Collected data entries:

+ + +

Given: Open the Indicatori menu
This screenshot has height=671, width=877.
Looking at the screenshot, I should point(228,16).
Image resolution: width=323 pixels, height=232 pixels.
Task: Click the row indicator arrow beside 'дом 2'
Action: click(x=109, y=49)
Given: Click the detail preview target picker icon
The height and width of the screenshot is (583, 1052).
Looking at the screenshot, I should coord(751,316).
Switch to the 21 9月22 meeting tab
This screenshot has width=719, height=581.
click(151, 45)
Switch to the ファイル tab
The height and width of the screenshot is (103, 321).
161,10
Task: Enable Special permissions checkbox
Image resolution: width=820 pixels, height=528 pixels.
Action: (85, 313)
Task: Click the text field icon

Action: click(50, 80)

+ + +

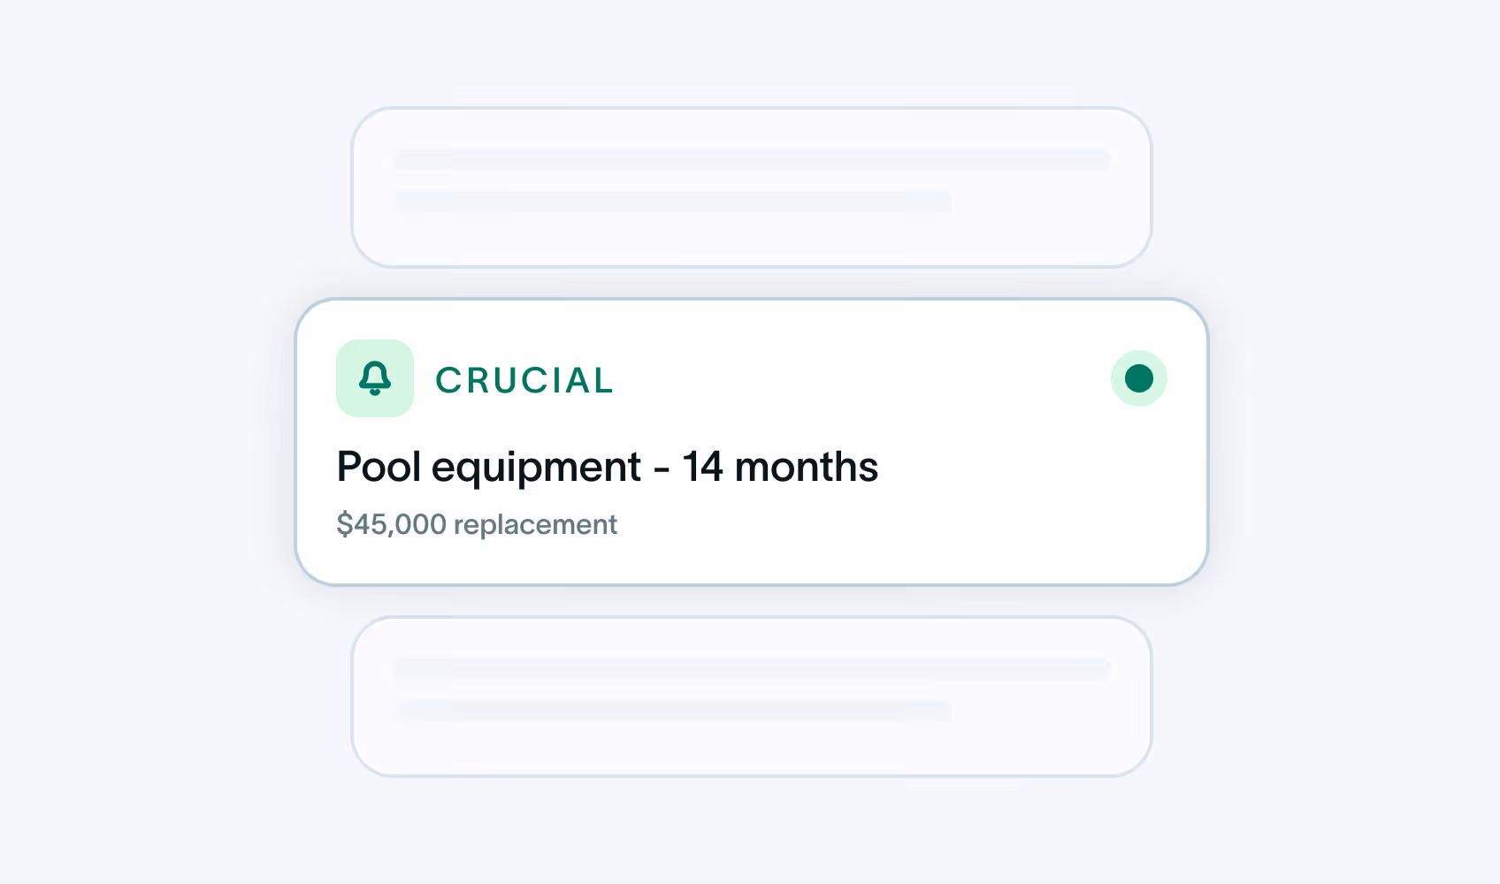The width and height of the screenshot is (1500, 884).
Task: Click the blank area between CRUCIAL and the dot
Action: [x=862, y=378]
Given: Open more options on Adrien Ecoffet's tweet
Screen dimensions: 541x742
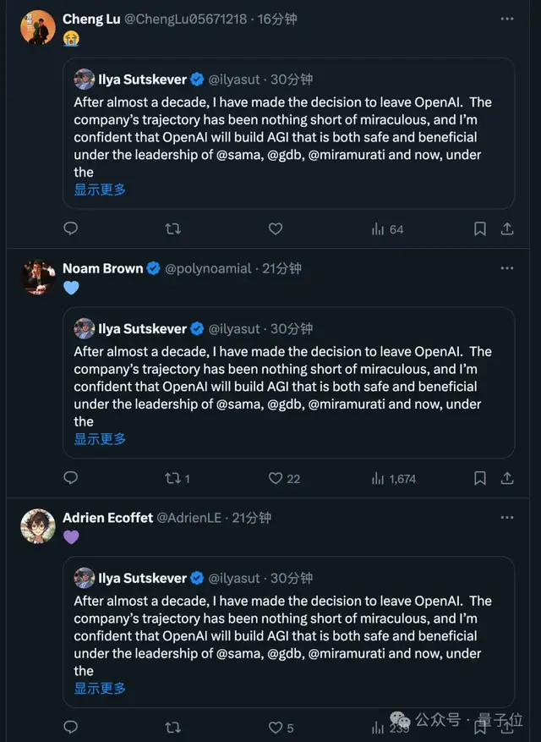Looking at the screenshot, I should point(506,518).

+ + +

WHAT THE TASK REQUIRES:
From the data, pick out every line that includes "Given".

EXERCISE RESPONSE:
Given: Open the Indicatori menu
Given: Click the detail preview target picker icon
Given: Open more options on Adrien Ecoffet's tweet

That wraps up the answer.